La vie quotidienne des soldats et des officiers
Les soldats
Les épouses de soldats
Légende: Le départ du soldat « billetté», vers 1790
À la fin du XVIIe siècle, les femmes peuvent accompagner les soldats outre-mer à raison de trois par compagnie, nombre qui s'élève à six durant le XVIIIe siècle. Elles sont transportées aux frais de l'armée et ont droit à leur ration car les autorités les jugent utiles pour lessiver, cuisiner et coudre. Certaines s'improvisent infirmières avant la lettre.
Bien entendu, un nombre beaucoup plus considérable de femmes vivent dans l'entourage de chaque régiment en garnison dans les îles britanniques, mais leur situation est précaire. La veille de l'embarquement des régiments pour un autre pays, les femmes de soldats se rassemblent pour une loterie où elles jouent leur sort. On place dans un chapeau une quantité de billets équivalant au nombre de femmes présentes. La plupart de ces billets portent la mention « Not to go » - ne partira pas - et le nombre prescrit, soit trois ou six par compagnie, selon l'époque, « To go » - partira. Seules les femmes qui tirent un billet « To go » sont autorisées à embarquer avec leurs enfants et à accompagner leur mari vers sa nouvelle destination.

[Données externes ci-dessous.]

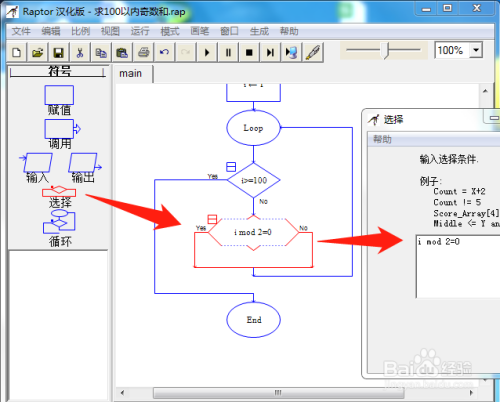Select the pen ink tool icon
This screenshot has height=402, width=500.
[313, 52]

Les autres restent sur le quai, avec leurs enfants, privées de ressources... Comme il est presque certain que ces familles ainsi séparées ne se reverront jamais, bon nombre d'épouses délaissées attendent tout bonnement l'arrivée d'un autre régiment afin de trouver un nouveau mari... Toutefois, cette solution engendre aussi des cas pathétiques, tel celui de cette Rachel Heap qui, croyant son mari décédé, se remarie à Halifax en 1802 et donne le jour à trois enfants quand, ô surprise ! son époux « mort » resurgit. D'autres femmes, le cœur brisé, tentent de retourner dans leur famille, qui ne les accueille pas toujours, car on les considère souvent comme déshonorées pour avoir suivi des soldats. Certaines sombrent dans l'alcoolisme et la prostitution. Il y a même des cas de suicide, tant du côté des femmes que de certains soldats qui ne peuvent supporter l'idée de ne jamais revoir l'être aimé.

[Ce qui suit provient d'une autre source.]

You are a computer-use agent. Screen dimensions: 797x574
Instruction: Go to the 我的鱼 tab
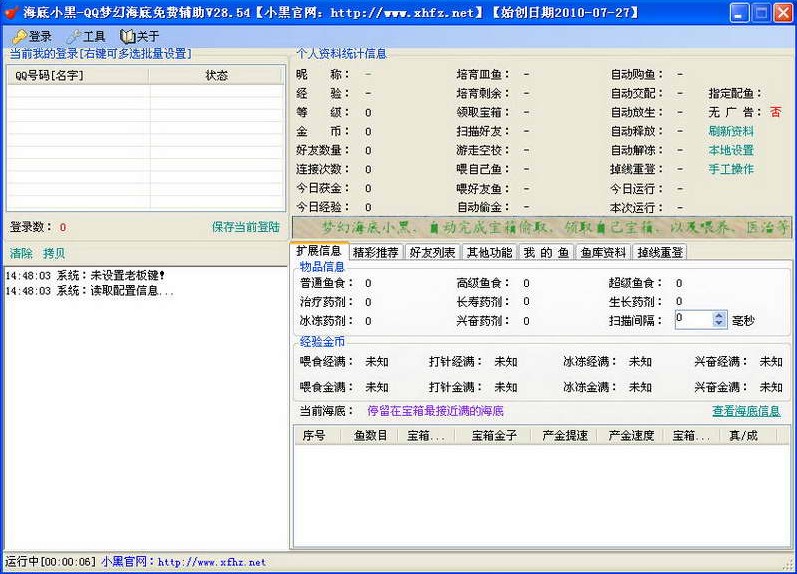pyautogui.click(x=546, y=252)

Celles qui parviennent à suivre les soldats doivent posséder un tempérament très vaillant, car il leur faut travailler dur pour arriver à survivre dans des conditions à peine concevables de nos jours. Et pourtant, nombre d'entre elles préfèrent cette existence à celle, encore plus épouvantable, des plus démunis de la société civile d'alors. Auprès d'un régiment, elles connaissent une vie certes difficile, mais trouvent aussi une certaine gaieté, de l'amusement et une vie sociale, bref une sorte de « famille élargie » souvent plus chaleureuse que tout ce qu'elles ont connu auparavant. Sans parler de l'amour, bien entendu.